Les mutineries qui surviendront demain dans ces États ne seront plus des affaires nationales. Elles seront traitées comme des casus belli régionaux, justifiant des opérations conjointes de répression. Le sang versé ne sera plus celui d’un affrontement entre factions rivales, mais celui d’un peuple pris en étau entre trois pouvoirs complices.

De la CEDEAO des chefs à l’AES des bottes

À la CEDEAO des chefs d’État a succédé l’AES des bottes et des kalachnikovs.
Mais là où la première était encore traversée par des tensions internes, des débats, des élections, des opinions divergentes, la seconde se soude autour d’une seule obsession : le maintien au pouvoir par tous les moyens.

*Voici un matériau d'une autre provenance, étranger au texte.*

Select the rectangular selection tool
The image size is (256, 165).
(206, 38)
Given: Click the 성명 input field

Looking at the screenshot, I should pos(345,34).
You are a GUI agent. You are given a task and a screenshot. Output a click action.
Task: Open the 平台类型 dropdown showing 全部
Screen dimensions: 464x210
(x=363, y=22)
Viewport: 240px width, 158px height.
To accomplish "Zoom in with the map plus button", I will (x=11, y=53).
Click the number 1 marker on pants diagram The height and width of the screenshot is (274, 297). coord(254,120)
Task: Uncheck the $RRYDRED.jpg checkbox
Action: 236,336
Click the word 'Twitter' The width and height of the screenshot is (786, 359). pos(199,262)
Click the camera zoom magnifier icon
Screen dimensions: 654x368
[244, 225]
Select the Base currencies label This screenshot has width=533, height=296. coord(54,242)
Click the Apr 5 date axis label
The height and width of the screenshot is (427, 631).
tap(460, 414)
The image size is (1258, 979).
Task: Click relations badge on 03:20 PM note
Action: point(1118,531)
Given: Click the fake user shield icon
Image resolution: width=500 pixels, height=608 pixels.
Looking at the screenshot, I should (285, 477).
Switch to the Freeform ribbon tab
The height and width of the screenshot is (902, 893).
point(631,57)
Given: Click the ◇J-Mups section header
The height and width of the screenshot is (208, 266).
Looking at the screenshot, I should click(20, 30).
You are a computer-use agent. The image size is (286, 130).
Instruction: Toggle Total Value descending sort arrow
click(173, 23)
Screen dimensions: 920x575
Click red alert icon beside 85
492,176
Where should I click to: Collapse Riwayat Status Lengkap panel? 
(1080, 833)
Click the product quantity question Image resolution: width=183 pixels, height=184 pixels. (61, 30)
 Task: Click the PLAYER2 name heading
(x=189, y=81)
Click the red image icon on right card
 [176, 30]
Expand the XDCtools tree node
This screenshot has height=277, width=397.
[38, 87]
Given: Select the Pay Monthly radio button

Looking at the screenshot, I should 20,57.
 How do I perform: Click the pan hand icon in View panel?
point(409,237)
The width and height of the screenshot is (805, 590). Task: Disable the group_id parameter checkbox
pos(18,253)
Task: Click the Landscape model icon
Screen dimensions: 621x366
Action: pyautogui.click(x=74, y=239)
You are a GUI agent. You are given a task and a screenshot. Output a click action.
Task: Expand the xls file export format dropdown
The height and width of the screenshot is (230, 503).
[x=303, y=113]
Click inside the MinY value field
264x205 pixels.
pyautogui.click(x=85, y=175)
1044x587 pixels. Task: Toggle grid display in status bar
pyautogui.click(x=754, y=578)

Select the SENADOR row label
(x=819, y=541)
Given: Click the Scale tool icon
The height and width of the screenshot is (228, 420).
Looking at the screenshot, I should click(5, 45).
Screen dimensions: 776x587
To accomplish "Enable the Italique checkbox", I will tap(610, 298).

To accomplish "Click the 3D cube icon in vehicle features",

L’ingéniosité maléfique des putschistes du Sahel est d’avoir verrouillé l’histoire avant qu’elle ne se répète. Ils ont appris des erreurs de leurs aînés. Ils savent que les régimes militaires tombent souvent par là où ils sont venus : par d’autres militaires.

Alors ils ont scellé un pacte de défense préventive, non contre l’ennemi, mais contre la possibilité même de l’alternance. Ce n’est plus un projet d’intégration, c’est un filet d’acier posé sur la gorge de trois peuples.

Et chaque jour qui passe, chaque arme livrée, chaque clause invoquée, rendent plus probable l’irréparable.

Pour aller plus loin :

• Adebajo, A. (2010). The Curse of Berlin: Africa After the Cold War. Hurst.

• Chataigner, J.-M. (2023). Géopolitique du Sahel : entre crises internes et interventions internationales. CNRS Éditions.

• Kaboré, S. (2024). « Le populisme militaire au Sahel : logiques d’enracinement », Revue Tiers Monde, n°259.

• International Crisis Group (2023). Sahel : sortir de l’impasse sécuritaire.

• CEDEAO (2001). Protocole additionnel sur la démocratie et la bonne gouvernance.